Mes chers collègues, tout le monde ayant été d’accord sur le principe en 2011, j’espère que personne ne se déjugera. Je n’ose pas penser un seul instant que l’argument du véhicule législatif ait pu être un simple prétexte et que la décision de la commission mixte paritaire ait pu être reportée pour d’autres raisons.
M. le président. Quel est l’avis de la commission ?
M. Michel Delebarre, rapporteur. Défavorable.
M. le président. Quel est l’avis du Gouvernement ?
M. Alain Vidalies, ministre délégué. Le Gouvernement est défavorable à l’adoption de cet amendement en l’état, et ce pour des raisons que vous avez vous-mêmes évoquées dans votre intervention.
Ce qui était vrai dans le débat sur le texte relatif à la Guyane l’est encore aujourd’hui, car cette question est légitime. D’ailleurs, ce point pourra être de nouveau abordé à l’occasion de l’examen du projet de loi sur le cumul des mandats qui viendra très prochainement en discussion devant votre assemblée, dont la portée sera générale et où il trouvera naturellement sa place.
En l’état et dans ce texte-là, le Gouvernement est d’autant plus défavorable à cet amendement que, dans la pratique, une modification de ce type suppose notamment – et c’est ce que va faire le Gouvernement pour le texte sur le cumul des mandats – une concertation en amont avec les associations d’élus, et donc un travail préparatoire.
M. le président. La parole est à Mme Nathalie Goulet, pour explication de vote.
Mme Nathalie Goulet. J’avais déposé dans le cadre du projet de loi de finances un amendement qui ressemblait étrangement à celui-là, s’agissant du cumul des mandats et de l’écrêtement. Mais le Sénat n’étant pas allé au bout de la discussion budgétaire, nous n’avons pas pu l’examiner.
Je précise qu’une telle mesure vaut pour l’ensemble des mandats, et pas seulement pour ceux du conseil départemental. Il existe en effet d’autres types de mandats : ceux des présidents d’EPCI, par exemple. La discussion sur ce thème est donc légitime.
J’avais calculé les économies d’écrêtement engendrées par cette mesure : elles sont de plus de 10 millions d’euros pour le Sénat et d’environ 14 millions d’euros pour l’Assemblée nationale.
J’avais proposé que ces sommes abondent un fonds de péréquation destiné aux communes endettées, car, c’est comme l’effet Matthieu, « on donnera à celui qui a, et il sera dans l’abondance, mais à celui qui n’a pas on ôtera même ce qu'il a ». Ce sont en effet les plus grosses communes qui peuvent bénéficier et faire bénéficier leurs collaborateurs de l’écrêtement. Finalement, plus les gens cumulent et plus ils peuvent déléguer. Il y a là une espèce de cercle vicieux !

Données extraites |
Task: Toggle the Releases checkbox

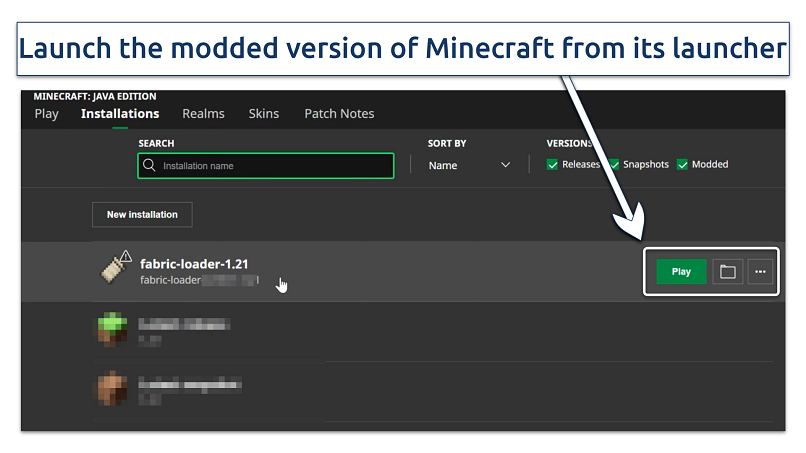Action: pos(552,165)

==

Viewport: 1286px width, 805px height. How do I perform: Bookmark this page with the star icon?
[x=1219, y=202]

Consignes |
1. D'après le débat sur l'amendement :
(a) Quel avis le rapporteur Michel Delebarre donne-t-il ?
(b) À l'occasion de l'examen de quel projet de loi le ministre délégué dit-il que ce point pourra être de nouveau abordé ?
(c) Selon Nathalie Goulet, à combien s'élèvent les économies d'écrêtement pour l'Assemblée nationale ?
2. Poursuivez le débat sur l'amendement au point où il s'arrête.
Ces données proviennent d'une autre source que le débat sur l'amendement.

Réponses |
1.
(a) Défavorable.
(b) Le projet de loi sur le cumul des mandats.
(c) Environ 14 millions d'euros.

2.
Monsieur le ministre, j’ai bien compris vos explications et le fait que cette disposition fera partie du statut de l’élu. Je ne sais pas si M. Jean Louis Masson maintiendra ou non son amendement. Sachez qu’en toute hypothèse vous retrouverez cet amendement sur l’écrêtement dans le texte relatif au statut de l’élu. S’il n’est pas présenté sous la signature de M. Jean Louis Masson, il le sera sous la mienne !
M. le président. La parole est à M. Jean-René Lecerf, pour explication de vote.
M. Jean-René Lecerf. Pour ma part, je soutiendrai l’amendement de notre collègue Jean Louis Masson, car la redistribution de la part écrêtée est effectivement tout à fait perverse.
Je vous donnerai deux exemples.
Le premier est le retour à l’envoyeur, si je puis m’exprimer ainsi. Il est relativement fréquent, en effet, que les bénéficiaires d’abondements opèrent une redistribution à celui qui a bien voulu leur concéder la part écrêtée.
Le second concerne les conversions miraculeuses. J’ai en tête le cas bien précis d’une personne qui a été élue avec l’appui d’une mouvance politique et qui, subitement, s’est convertie à l’autre mouvance !
M. Jacques Mézard. Les nouveaux convertis sont toujours les pires !
M. Jean-René Lecerf. Peu de temps après, on a découvert qu’il bénéficiait d’un substantiel abondement de la part du président de la collectivité !
Pour éviter ces effets pervers, qu’on supprime l’écrêtement et qu’on n’en parle plus ! (Applaudissements sur certaines travées de l'UMP et de l’UDI-UC.)
M. le président. La parole est à M. Philippe Kaltenbach, pour explication de vote.
M. Philippe Kaltenbach. Sur le fond, le groupe socialiste est favorable à l’amendement, car la question doit être revue complètement et ce système d’écrêtement doit être supprimé. Toutefois, cet amendement n’a pas sa place dans le texte que nous examinons.
Nous aurons l’occasion de revenir prochainement sur ces questions et nous soutiendrons alors une mesure visant à mettre fin à l’écrêtement. Mais, pour l’heure, il faut que cet amendement soit retiré ; dans le cas contraire, le groupe socialiste votera contre.
M. le président. La parole est à M. Gérard Longuet, pour explication de vote.
M. Gérard Longuet. J’ai bien entendu les arguments de M. le ministre qui viennent d’être repris par M. Kaltenbach. Mais ce qui est fait n’est plus à faire !
Lors du débat que nous aurons, je serais heureux que, sur l’initiative du Sénat, les assemblées parviennent à présenter l’intérêt du cumul comme n’étant pas financier. Par conséquent, la suppression de l’écrêtement proposée par notre collègue Jean Louis Masson est extrêmement pertinente.
En effet, ce premier geste fort permettrait de montrer que, s’il y a peut-être dans le cumul des raisons politiques, ce que je pense profondément, il n’y a aucun intérêt matériel ; la suppression de l’écrêtement est précisément une des façons de le montrer.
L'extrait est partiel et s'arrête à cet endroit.